On new album King of the Beach, Wavves' sound has grown up rapidly, even while Williams's lyrical sentiments have lagged stubbornly behind. The effect is like a pubescent boy suddenly sprouting a mustache he doesn't know what to do with, or maybe more like a newly licensed teen driving a car he couldn't possibly afford on his own. There's been some careless talk (from Williams) about this album being Wavves' Nevermind, a hilarious conceit on its face, but one that at least the production work, by Dennis Herring (Counting Crows, Modest Mouse, Ben Folds), supports. Clearer heads have compared it to less world-shaking if still commercially successful alt '90s treasures: Green Day's Dookie or the Offspring's Smash.
The weird thing is that, depending on your tolerance for Wavves' 'tude to begin with, the glossy production doesn't hurt it all that much. It's still a punk album in outlook, only with the pop tendencies pushed way to the fore. And if nothing else, the loss of all the digitally crunched-up redlining makes the album an easier listen in terms of purely physiological ear fatigue (if this album and Wavvves run back-to-back in your iTunes library, watch for yourself leaning over to turn down the volume by the time King of the Beach's predecessor hits its second overcompressed song).
King of the Beach starts strong with the title track and "Super Soaker," a sequence that sees the band's typically effortless hooks dressed up with big, chorused, only lightly fuzzed-up guitar bursts and discreet production flourishes (some loud/quiet/loud business on the former, some synth squiggles on the latter). "Linus Spacehead" is a halftime jam led by bass guitar (their "Come as You Are" or "Lithium" perhaps); "When Will You Come" drives yet another nail in the coffin of the Crystals' archetypal "Be My Baby" backbeat, as does a brief break on the chorus of "Baby Say Goodbye." "Take On the World" is a standout track, as catchy as anything the band has done in any iteration.
"Green Eyes" starts like a straight-up, heart-on-sleeve love song ("Green eyes, I'd run away with you") but quickly turns into something more unsure—green eyes as weed paranoia, as envious monsters. "Mickey Mouse" is an excusable foray into loopy, reverberated space that's almost "chillwave"—released well in advance of the album, it turned out to be a diversion more than a signal of Wavves' actual new direction.

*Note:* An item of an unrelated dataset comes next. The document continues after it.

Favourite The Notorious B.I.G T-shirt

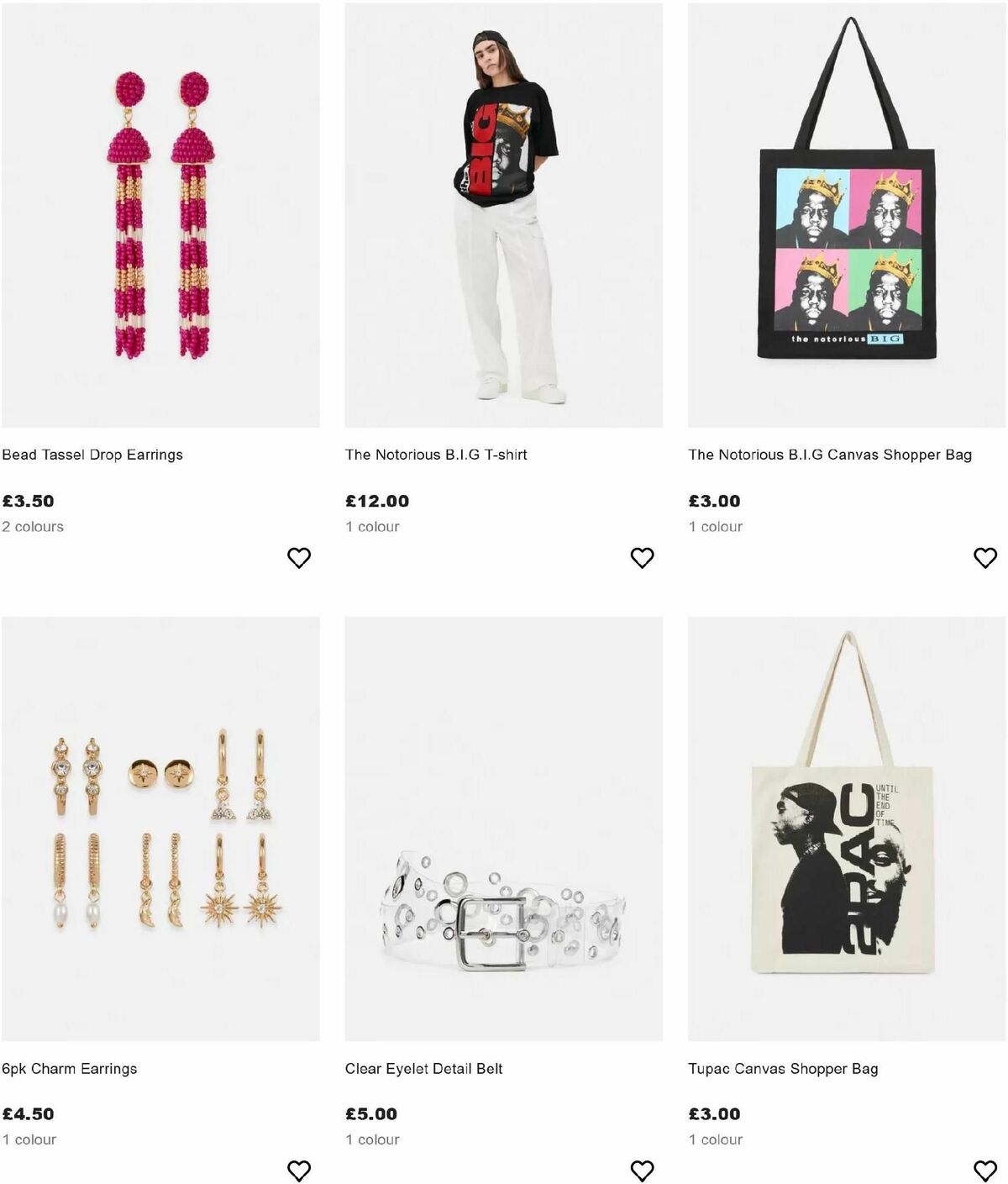(641, 556)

The clear miss here is "Convertible Balloon"; its pre-chorus, Excitebike rave-up and video-game synth organs annoy at first listen.

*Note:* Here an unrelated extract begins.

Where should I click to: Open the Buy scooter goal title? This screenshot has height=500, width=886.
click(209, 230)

Wavvves' most highly evolved emotion was sneering apathy ("You see me/I don't care"). King of the Beach, if not quite living up to the campy boast of its title, at least alternates between the usual performative self-pity and some tentative glimmers of optimism and ambition. The title track is a bratty taunt: "You're never gonna stop me." "Take On the World" turns from Williams complaining, "I hate my music" to musing, hopefully if halfheartedly, "To take on the world would be something."
And what's not to be (kinda) happy about? Williams has a high-profile, lo-fi girlfriend (Bethany Cosentino of Best Coast), he's internet famous, he gets to jam with dudes from Hella and Jay Reatard's backing band. Or, as he sings on the headlong j/k of "Post Acid": "Misery... I'm just having fun with you."
This story has been updated since its original publication.